[THE TASK]:
Reproduce the records exactly through the line with "You are a GUI".

Items listed in a dataset:

"""

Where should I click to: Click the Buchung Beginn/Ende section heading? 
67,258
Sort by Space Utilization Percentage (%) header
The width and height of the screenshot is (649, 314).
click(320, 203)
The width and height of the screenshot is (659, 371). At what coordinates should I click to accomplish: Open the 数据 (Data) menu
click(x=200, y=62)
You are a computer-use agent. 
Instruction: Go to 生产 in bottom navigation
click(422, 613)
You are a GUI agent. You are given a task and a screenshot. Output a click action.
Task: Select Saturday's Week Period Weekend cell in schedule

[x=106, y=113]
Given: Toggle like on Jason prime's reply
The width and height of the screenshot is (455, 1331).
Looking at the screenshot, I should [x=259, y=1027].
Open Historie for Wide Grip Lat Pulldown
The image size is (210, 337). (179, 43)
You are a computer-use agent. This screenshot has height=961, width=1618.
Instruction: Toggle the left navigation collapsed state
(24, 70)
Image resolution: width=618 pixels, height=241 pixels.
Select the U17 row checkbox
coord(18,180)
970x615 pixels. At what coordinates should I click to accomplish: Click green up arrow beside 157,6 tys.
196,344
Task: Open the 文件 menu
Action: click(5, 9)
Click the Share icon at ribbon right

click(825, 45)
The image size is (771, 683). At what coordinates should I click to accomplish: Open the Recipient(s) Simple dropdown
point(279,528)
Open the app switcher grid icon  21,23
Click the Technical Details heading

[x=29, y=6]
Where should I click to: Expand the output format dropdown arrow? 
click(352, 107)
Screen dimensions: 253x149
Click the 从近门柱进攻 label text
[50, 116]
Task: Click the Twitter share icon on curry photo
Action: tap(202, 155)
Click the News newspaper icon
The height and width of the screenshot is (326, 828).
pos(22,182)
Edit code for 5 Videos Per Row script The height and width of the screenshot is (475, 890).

"""

[SOLVED EXERCISE]:
Where should I click to: Click the Buchung Beginn/Ende section heading? 
67,258
Sort by Space Utilization Percentage (%) header
The width and height of the screenshot is (649, 314).
click(320, 203)
The width and height of the screenshot is (659, 371). At what coordinates should I click to accomplish: Open the 数据 (Data) menu
click(x=200, y=62)
You are a computer-use agent. 
Instruction: Go to 生产 in bottom navigation
click(422, 613)
You are a GUI agent. You are given a task and a screenshot. Output a click action.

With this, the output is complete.